» **Records for this task**
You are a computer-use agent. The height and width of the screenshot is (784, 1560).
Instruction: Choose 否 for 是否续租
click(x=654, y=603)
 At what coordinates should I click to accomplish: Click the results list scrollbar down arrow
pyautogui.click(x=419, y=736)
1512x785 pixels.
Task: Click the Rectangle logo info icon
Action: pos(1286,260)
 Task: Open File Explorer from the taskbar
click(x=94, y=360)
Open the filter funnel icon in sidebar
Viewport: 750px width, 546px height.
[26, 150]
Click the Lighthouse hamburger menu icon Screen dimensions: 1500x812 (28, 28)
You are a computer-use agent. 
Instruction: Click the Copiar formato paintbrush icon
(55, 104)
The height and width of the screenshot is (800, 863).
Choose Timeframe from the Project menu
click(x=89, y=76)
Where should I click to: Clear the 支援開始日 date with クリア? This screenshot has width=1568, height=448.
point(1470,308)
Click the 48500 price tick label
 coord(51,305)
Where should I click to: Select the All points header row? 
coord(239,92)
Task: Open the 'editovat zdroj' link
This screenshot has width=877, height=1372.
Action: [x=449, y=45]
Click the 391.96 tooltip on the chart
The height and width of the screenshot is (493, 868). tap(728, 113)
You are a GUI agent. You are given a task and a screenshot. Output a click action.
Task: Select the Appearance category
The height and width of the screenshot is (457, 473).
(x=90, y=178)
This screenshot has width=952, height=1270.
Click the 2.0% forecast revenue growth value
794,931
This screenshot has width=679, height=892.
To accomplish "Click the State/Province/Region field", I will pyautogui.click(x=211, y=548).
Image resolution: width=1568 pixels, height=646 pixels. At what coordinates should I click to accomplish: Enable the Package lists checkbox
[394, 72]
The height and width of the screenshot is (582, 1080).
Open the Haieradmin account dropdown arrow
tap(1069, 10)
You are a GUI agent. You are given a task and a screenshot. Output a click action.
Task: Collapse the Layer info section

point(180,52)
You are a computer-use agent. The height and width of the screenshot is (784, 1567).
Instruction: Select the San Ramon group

» **Work to be completed**
Go through the records and repeat each one exactly as written.

» **Your solution**
You are a computer-use agent. The height and width of the screenshot is (784, 1560).
Instruction: Choose 否 for 是否续租
click(x=654, y=603)
 At what coordinates should I click to accomplish: Click the results list scrollbar down arrow
pyautogui.click(x=419, y=736)
1512x785 pixels.
Task: Click the Rectangle logo info icon
Action: pos(1286,260)
 Task: Open File Explorer from the taskbar
click(x=94, y=360)
Open the filter funnel icon in sidebar
Viewport: 750px width, 546px height.
[26, 150]
Click the Lighthouse hamburger menu icon Screen dimensions: 1500x812 (28, 28)
You are a computer-use agent. 
Instruction: Click the Copiar formato paintbrush icon
(55, 104)
The height and width of the screenshot is (800, 863).
Choose Timeframe from the Project menu
click(x=89, y=76)
Where should I click to: Clear the 支援開始日 date with クリア? This screenshot has width=1568, height=448.
point(1470,308)
Click the 48500 price tick label
 coord(51,305)
Where should I click to: Select the All points header row? 
coord(239,92)
Task: Open the 'editovat zdroj' link
This screenshot has width=877, height=1372.
Action: [x=449, y=45]
Click the 391.96 tooltip on the chart
The height and width of the screenshot is (493, 868). tap(728, 113)
You are a GUI agent. You are given a task and a screenshot. Output a click action.
Task: Select the Appearance category
The height and width of the screenshot is (457, 473).
(x=90, y=178)
This screenshot has width=952, height=1270.
Click the 2.0% forecast revenue growth value
794,931
This screenshot has width=679, height=892.
To accomplish "Click the State/Province/Region field", I will pyautogui.click(x=211, y=548).
Image resolution: width=1568 pixels, height=646 pixels. At what coordinates should I click to accomplish: Enable the Package lists checkbox
[394, 72]
The height and width of the screenshot is (582, 1080).
Open the Haieradmin account dropdown arrow
tap(1069, 10)
You are a GUI agent. You are given a task and a screenshot. Output a click action.
Task: Collapse the Layer info section

point(180,52)
You are a computer-use agent. The height and width of the screenshot is (784, 1567).
Instruction: Select the San Ramon group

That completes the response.